Secondly, Innovating Victory illustrates how difficult it is to shepherd the process of technological development and to use technology for combat advantage. The factors are myriad. Some may be obvious but worth restating. Weapons must have suitable targets, platforms suitable weapons, and tools suitable uses. The submarine, for instance, truly matured as a war fighting technology when equipped with torpedoes and given warships as targets. New technology then must be employed in ways that maximize the desired effect; that is, navies must establish doctrine to leverage technology.
Other factors are less recognized but just as important. A technology can take a long time to mature, so it requires dedicated and sustained resourcing, which in turn requires a demonstrated need for it like a salient mission. Some technological advantages such as radio intelligence cannot be overexploited lest they lose their effectiveness. Specialization is also critical. Specialized organizations are often required for information management and specialized infrastructure for sustaining production and maintenance. Personnel must be trained in specialized skills and technologies tailored to the special requirements of different services and domains (e.g. carrier versus land-based aircraft).
Thirdly, the book challenges popular understandings of the nature of conservativism in naval organizations. Resistance to innovation stems less from vested interests in the status quo and more from lacking systems to decipher strategic uncertainty and make difficult choices among a confusing and wide range of alternatives. This is understandable. There can be an inherent contradiction between what a navy needs right now and the technologies it needs later but that have long gestation periods. Moreover, technologies such as searchlights, shipborne rockets, and rams were dead ends. In addition, countermeasures can be relatively cheap and easily deployable against a now-promising technology. The simple fact that each of the book's case studies span more than a century of testing and development reinforces these intuitions. Since technological trajectories are so difficult to anticipate, prudent stewardship of national treasure and power demand prolonged testing and listening to feedback from users, especially as technical complexity intensifies.
Innovating Victory will appeal to several audiences. Historians of technology will appreciate the way each naval technology developed in relatively unpredictable ways under varying pressures ranging from strategic context to organizational culture.

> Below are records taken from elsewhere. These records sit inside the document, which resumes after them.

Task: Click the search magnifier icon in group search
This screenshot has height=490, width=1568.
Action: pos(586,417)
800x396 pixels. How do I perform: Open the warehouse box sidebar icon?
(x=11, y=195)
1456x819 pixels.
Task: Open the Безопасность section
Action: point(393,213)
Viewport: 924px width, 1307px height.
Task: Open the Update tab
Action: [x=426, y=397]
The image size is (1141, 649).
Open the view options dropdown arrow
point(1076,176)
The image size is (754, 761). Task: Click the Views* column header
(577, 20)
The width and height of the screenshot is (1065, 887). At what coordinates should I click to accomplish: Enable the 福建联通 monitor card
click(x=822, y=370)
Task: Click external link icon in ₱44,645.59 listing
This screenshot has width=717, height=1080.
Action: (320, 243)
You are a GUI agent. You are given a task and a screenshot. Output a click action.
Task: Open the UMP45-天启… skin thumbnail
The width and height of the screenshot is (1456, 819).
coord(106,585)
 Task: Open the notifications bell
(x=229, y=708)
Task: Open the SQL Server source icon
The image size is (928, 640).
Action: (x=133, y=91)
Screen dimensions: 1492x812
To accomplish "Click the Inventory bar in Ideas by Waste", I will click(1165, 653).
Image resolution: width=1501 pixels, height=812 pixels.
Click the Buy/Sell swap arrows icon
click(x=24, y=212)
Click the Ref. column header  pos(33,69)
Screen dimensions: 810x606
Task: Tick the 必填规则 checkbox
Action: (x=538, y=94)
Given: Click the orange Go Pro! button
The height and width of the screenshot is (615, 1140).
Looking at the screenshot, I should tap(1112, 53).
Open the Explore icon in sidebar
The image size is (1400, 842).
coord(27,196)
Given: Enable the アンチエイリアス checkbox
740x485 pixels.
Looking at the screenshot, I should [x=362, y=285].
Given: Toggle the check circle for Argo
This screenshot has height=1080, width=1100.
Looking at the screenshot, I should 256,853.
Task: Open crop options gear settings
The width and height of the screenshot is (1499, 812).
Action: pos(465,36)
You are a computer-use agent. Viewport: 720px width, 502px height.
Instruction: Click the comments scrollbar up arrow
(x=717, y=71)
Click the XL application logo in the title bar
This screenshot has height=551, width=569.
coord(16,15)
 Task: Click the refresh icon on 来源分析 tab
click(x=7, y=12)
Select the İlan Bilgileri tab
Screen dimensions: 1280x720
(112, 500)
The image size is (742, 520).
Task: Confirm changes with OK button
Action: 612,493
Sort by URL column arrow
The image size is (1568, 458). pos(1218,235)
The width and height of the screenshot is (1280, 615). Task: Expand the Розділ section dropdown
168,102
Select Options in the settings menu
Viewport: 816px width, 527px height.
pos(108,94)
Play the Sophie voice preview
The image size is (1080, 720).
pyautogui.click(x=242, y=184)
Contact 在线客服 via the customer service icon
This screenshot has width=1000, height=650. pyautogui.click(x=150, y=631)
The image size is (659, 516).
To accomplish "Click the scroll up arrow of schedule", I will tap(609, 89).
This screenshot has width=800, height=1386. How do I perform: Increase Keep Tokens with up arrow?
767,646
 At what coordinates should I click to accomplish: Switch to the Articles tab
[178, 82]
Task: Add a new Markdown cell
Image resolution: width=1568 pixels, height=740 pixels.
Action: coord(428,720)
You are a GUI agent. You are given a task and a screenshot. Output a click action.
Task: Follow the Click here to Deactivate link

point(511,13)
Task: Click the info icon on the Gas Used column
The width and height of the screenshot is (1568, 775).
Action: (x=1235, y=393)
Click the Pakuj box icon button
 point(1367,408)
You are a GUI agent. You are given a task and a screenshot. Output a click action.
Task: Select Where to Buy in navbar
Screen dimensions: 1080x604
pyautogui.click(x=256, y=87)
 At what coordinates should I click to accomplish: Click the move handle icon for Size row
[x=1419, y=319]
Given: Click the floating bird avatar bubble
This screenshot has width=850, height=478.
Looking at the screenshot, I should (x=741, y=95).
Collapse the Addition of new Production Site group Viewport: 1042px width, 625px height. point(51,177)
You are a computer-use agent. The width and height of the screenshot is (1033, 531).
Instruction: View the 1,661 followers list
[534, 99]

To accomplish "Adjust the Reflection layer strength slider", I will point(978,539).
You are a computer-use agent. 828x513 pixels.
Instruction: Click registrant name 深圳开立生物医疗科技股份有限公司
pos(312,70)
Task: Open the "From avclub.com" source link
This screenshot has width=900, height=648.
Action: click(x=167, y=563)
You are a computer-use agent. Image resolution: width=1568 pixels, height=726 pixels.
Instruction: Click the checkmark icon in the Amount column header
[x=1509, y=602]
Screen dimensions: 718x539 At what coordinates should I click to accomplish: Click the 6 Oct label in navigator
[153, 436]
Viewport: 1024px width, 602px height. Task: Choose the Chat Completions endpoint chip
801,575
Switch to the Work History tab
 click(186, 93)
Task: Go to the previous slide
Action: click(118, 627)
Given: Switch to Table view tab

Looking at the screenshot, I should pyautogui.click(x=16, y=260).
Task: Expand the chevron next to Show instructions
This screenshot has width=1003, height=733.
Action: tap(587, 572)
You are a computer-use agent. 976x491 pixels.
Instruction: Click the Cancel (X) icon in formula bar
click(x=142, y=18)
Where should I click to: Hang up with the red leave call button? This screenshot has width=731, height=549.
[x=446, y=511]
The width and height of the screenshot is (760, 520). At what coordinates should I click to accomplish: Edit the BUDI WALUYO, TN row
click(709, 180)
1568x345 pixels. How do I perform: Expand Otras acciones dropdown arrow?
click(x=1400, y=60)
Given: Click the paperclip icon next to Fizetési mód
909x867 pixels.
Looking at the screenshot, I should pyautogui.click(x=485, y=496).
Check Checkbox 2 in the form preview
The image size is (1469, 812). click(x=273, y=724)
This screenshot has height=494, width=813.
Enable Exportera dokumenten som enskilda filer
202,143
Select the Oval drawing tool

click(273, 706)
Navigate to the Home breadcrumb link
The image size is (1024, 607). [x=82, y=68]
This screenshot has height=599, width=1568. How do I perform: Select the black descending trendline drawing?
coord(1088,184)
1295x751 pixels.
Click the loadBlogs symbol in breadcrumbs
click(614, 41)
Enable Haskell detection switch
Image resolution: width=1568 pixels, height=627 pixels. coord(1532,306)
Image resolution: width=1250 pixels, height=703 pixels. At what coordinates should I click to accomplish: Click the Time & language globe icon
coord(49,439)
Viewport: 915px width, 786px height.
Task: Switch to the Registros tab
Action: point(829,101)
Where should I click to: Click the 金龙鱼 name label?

O’Hara and Heinz also consistently emphasize the importance of users and user innovation in determining technological trajectories—another significant theme in technology and culture studies. For political scientists, the case studies blend a mix of top-down and bottom-up innovation processes, a dominant approach in military innovation studies. Finally, for policymakers, the book can increase awareness that emerging technologies today will likely take decades to mature, and inevitably be used in unexpected ways to address unanticipated needs.